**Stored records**
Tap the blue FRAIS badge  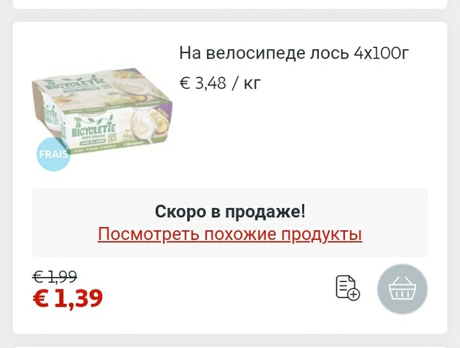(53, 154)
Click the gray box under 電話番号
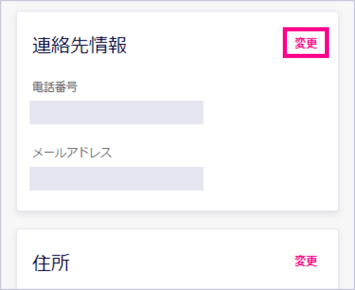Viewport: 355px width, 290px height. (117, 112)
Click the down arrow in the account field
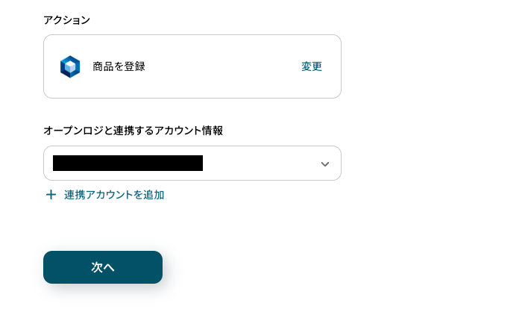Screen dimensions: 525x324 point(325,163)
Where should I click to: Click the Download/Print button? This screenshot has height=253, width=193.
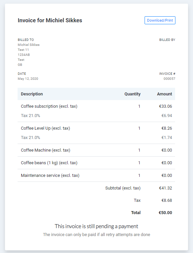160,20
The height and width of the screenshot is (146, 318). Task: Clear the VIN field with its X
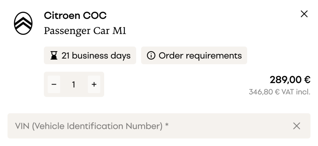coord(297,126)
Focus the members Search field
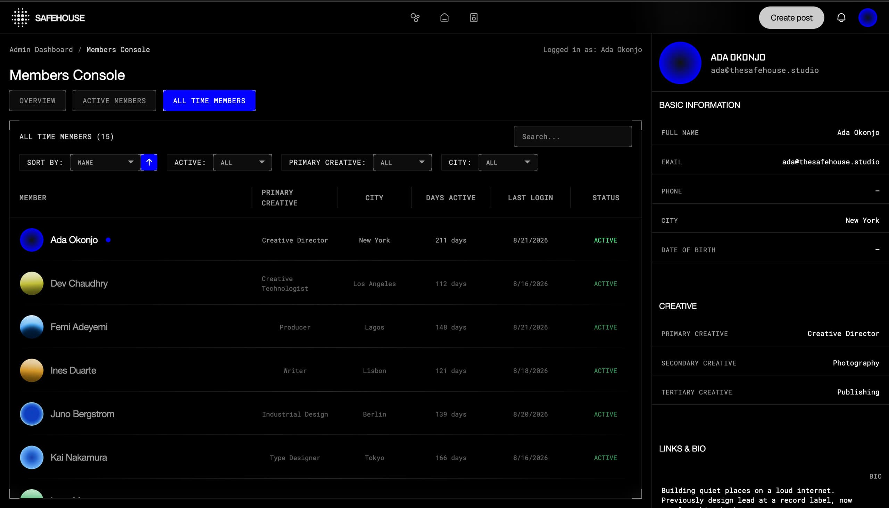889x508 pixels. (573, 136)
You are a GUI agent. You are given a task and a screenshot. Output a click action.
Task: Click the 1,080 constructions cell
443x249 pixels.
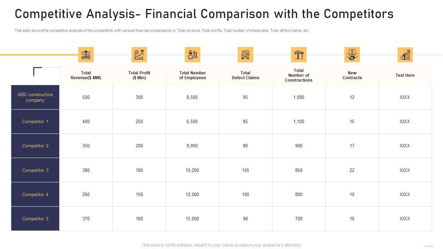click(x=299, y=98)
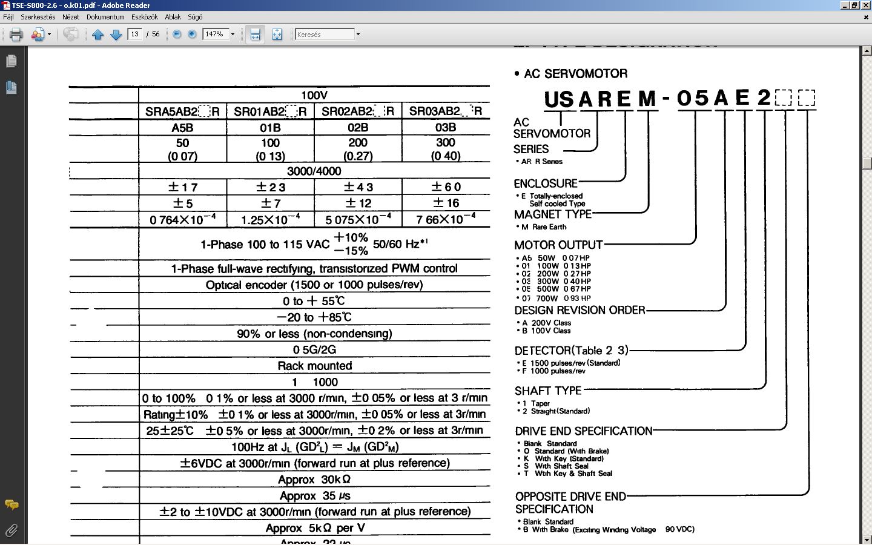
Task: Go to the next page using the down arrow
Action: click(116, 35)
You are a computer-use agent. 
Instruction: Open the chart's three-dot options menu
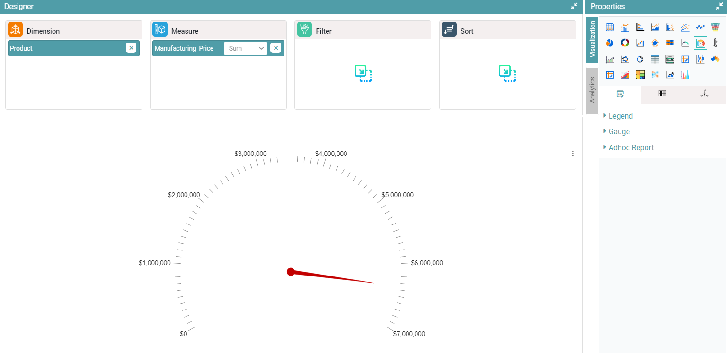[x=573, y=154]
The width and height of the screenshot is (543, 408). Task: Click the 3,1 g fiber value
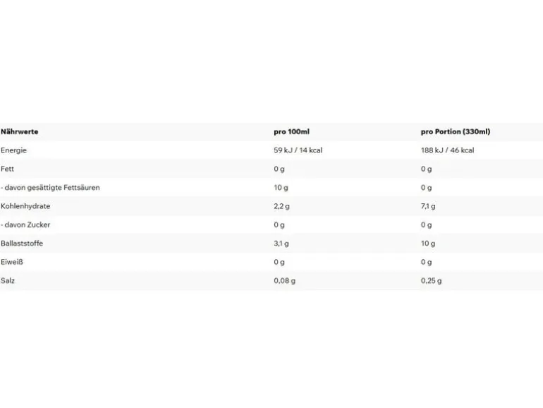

**Directions**
With the pictures excluded, transcribe word for word only the lines from the one containing "Task: Click the 1,080 constructions cell" through the last line of the records.

**Answer**
Task: Click the 1,080 constructions cell
443x249 pixels.
click(x=299, y=98)
Task: Go to the next page using the down arrow
Action: click(116, 35)
You are a computer-use agent. 
Instruction: Open the chart's three-dot options menu
[x=573, y=154]
The width and height of the screenshot is (543, 408). Task: Click the 3,1 g fiber value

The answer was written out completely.